#### TASK DIRECTIONS:
Convert the data from its first line through the line containing "[x=170, y=86]", inclusive, into a Markdown table with the columns Row and Line, leaving out blank lines. Number each row in the Row column and place the line's text in the Line column.

(Entries on locating words and elements)

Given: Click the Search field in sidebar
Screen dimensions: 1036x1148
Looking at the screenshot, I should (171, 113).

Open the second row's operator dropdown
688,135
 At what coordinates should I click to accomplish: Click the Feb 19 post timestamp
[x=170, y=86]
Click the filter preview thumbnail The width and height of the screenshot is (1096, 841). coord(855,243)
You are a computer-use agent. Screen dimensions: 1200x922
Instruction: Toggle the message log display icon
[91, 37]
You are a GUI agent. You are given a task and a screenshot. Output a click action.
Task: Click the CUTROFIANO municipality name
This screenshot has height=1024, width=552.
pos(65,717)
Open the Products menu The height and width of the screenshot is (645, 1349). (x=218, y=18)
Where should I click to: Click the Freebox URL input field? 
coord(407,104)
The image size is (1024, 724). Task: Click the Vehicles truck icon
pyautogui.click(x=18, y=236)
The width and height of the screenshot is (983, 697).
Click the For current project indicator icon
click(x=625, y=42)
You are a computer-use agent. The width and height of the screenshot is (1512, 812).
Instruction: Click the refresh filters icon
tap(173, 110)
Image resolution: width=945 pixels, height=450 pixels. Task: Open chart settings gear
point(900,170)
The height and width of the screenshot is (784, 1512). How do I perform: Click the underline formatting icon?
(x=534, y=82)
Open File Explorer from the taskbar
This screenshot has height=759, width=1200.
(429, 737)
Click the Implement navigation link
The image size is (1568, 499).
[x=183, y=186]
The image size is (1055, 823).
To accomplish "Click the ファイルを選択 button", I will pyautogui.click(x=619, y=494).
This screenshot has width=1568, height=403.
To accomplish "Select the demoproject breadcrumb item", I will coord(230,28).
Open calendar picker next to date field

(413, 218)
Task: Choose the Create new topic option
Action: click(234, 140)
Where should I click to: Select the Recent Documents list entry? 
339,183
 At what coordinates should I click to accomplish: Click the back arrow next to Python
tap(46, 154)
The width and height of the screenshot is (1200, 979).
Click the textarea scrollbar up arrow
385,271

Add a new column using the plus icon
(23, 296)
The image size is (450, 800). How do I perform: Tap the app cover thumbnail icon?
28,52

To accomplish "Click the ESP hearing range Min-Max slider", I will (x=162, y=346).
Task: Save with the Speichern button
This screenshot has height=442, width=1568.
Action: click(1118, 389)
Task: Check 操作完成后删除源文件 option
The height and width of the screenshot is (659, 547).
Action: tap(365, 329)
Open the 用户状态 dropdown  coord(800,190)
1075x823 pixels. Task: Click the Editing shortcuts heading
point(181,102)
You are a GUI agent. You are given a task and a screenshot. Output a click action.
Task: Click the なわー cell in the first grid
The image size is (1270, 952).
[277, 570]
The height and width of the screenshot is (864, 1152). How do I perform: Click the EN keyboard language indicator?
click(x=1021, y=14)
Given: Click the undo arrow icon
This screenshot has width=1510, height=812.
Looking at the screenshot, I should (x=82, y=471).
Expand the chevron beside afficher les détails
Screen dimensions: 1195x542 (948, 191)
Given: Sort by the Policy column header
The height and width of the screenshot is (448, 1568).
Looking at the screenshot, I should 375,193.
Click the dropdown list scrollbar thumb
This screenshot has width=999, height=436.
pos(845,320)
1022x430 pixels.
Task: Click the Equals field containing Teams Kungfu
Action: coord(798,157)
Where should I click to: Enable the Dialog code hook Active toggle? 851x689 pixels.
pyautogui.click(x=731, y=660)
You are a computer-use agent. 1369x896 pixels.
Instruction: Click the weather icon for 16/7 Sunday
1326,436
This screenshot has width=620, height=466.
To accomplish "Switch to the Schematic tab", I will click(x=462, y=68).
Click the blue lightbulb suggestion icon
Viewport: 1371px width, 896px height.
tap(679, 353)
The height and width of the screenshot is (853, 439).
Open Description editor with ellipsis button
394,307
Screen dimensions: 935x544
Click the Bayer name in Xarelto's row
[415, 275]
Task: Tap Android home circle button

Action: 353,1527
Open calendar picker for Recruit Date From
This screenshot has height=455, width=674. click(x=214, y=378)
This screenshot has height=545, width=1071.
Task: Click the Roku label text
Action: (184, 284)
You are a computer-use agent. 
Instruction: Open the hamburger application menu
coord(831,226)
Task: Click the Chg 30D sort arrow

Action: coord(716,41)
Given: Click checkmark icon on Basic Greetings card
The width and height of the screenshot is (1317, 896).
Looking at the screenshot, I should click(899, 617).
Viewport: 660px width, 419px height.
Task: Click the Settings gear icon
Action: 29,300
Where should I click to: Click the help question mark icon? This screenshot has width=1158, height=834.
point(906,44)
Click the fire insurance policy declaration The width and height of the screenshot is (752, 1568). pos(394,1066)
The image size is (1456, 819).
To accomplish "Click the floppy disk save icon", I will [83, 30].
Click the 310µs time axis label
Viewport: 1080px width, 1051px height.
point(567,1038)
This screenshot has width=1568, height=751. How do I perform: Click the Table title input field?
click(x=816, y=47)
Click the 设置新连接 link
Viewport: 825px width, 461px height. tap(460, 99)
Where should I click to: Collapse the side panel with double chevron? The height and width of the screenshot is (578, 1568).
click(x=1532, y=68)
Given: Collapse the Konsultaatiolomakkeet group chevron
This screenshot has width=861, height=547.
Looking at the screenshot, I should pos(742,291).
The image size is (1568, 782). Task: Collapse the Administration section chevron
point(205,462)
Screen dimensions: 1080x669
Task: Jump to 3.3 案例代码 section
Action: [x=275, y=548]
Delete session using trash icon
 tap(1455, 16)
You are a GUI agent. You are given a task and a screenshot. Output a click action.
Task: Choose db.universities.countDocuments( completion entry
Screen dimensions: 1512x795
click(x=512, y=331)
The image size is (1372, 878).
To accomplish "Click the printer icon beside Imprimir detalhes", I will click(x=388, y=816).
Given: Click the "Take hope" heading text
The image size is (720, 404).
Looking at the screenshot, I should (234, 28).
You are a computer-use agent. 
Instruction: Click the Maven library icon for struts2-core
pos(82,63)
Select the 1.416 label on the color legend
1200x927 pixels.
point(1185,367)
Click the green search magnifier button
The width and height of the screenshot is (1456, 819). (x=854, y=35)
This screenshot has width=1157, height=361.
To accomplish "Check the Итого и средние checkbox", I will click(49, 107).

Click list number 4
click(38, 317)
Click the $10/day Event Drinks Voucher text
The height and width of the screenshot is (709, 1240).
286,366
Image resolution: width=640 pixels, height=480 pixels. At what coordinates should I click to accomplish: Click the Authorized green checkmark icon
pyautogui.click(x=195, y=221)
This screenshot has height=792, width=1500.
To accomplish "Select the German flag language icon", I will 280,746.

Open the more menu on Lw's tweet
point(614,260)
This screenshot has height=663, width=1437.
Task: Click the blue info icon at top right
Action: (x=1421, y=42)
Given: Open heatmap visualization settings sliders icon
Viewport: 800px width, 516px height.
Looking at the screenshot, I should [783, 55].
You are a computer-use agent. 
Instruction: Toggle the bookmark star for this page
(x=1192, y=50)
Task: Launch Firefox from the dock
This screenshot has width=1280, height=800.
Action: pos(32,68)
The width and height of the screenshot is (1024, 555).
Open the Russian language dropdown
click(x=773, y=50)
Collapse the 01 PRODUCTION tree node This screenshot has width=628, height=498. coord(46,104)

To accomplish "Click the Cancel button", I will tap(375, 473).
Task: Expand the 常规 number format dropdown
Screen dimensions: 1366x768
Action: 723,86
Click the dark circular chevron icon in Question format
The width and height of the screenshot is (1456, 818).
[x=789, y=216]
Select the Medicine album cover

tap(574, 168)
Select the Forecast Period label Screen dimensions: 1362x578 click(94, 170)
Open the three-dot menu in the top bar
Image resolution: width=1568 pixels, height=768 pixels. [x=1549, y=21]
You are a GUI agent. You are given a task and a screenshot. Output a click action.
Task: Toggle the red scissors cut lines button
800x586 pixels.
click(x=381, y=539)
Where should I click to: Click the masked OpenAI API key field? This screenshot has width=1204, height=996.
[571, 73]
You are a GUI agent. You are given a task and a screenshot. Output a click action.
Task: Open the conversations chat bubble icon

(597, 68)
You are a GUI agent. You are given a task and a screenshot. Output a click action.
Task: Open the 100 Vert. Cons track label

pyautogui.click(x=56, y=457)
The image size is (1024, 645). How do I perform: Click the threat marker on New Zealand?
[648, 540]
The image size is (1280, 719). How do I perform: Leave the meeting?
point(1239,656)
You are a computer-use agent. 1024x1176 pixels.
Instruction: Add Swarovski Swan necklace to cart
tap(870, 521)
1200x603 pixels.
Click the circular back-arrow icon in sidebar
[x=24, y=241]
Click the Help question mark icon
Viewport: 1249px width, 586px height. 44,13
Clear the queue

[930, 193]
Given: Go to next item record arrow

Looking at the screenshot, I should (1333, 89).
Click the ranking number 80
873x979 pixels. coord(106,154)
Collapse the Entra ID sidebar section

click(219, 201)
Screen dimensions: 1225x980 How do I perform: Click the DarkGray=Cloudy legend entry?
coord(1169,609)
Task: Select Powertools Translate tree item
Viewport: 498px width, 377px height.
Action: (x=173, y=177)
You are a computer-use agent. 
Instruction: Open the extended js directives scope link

#### WRITTEN SOLUTION:
| Row | Line |
|---|---|
| 1 | Given: Click the Search field in sidebar |
| 2 | Screen dimensions: 1036x1148 |
| 3 | Looking at the screenshot, I should (171, 113). |
| 4 | Open the second row's operator dropdown |
| 5 | 688,135 |
| 6 |  At what coordinates should I click to accomplish: Click the Feb 19 post timestamp |
| 7 | [x=170, y=86] |